Maurício Rodrigues Pinto is a doctoral candidate in the Graduate Program in Social Anthropology at USP (PPGAS-USP). Both his undergraduate degrees in History (bacharel and licenciado) were obtained from the same university, as well as a specialisation in sociopsychology (Fundação Escola de Sociologia e Política de São Paulo, or FESPSP) and a graduate degree (mestrado) from the interdisciplinary programme Social Change and Political Participation (USP), with the thesis Pelo direito de torcer: das torcidas gays aos movimentos de torcedores contrários ao machismo e à homofobia no futebol. He is a researcher at the Núcleo de Estudos dos Marcadores Sociais da Diferença (Numas/USP), studying dynamics of gender, sexuality, and race in sports, especially in the context of Brazilian football. He also works as a teacher in formal and informal education.
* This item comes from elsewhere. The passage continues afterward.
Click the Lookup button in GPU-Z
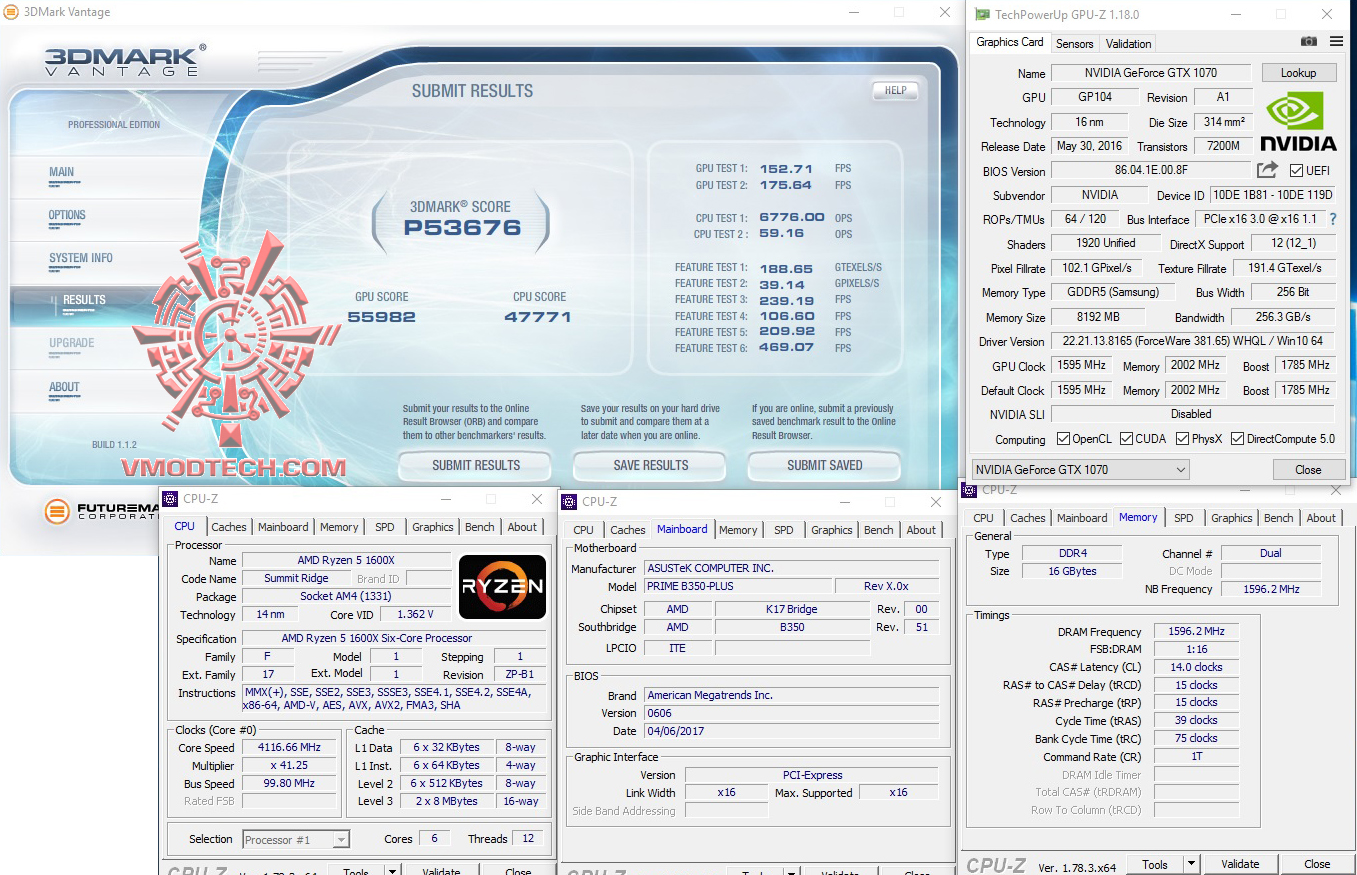Image resolution: width=1357 pixels, height=875 pixels. tap(1298, 72)
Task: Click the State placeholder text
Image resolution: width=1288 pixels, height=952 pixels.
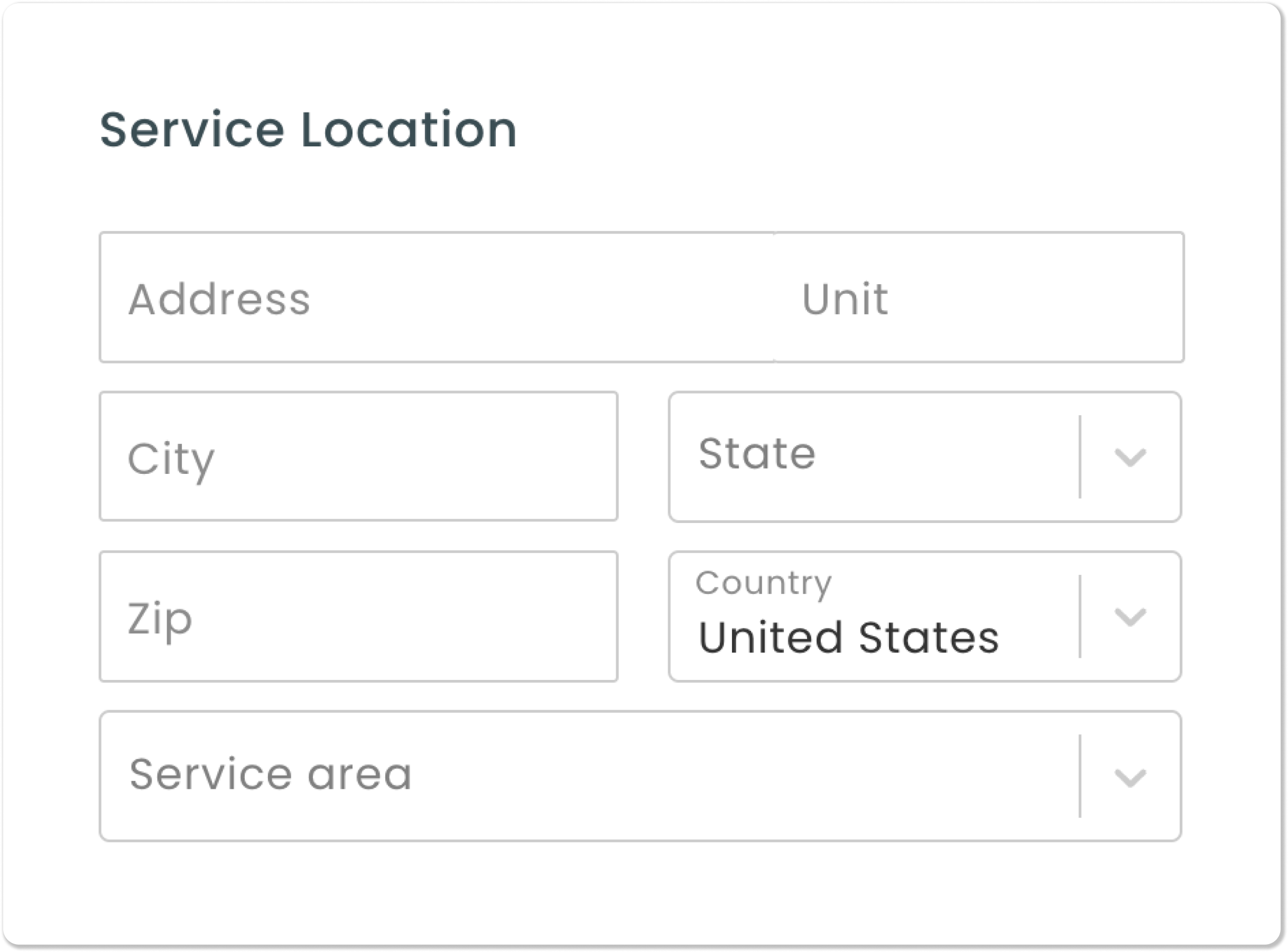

Stories of Life, Stories of the Ball: Trans Football Players and Their Insurgencies on the Field
This research project explores and analyses the personal trajectories of trans football players. While football has attained the status of a national sport in Brazil, it has historically been characterised as belonging to the world of cisheteronormative men. Through ethnographic approaches to amateur indoor and outdoor football teams formed by trans men and transmasculine people, this study aims to show how trans people have taken ownership of the game and re-signified it. The pioneering team is Meninos Bons de Bola, created in August 2016. Today, there are more than 15 transmasculine amateur teams across the country, occupying public spaces traditionally associated with cisgender and supposedly heterosexual men. The main objective is to assess the meanings these teams attribute to the practice of football, and how the presence of transmasculine bodies on the playing fields challenges gender norms and expectations associated with the sport, especially those pertaining to masculinity. Furthermore, the project aims to determine how organising and belonging to exclusive and welcoming football teams may contribute to affirmation, both politically and in terms of identity. The research takes place in a context of political disputes over rights granted to the trans population, including in sports, in view of a number of proposals designed to restrict the participation of trans people in sporting events.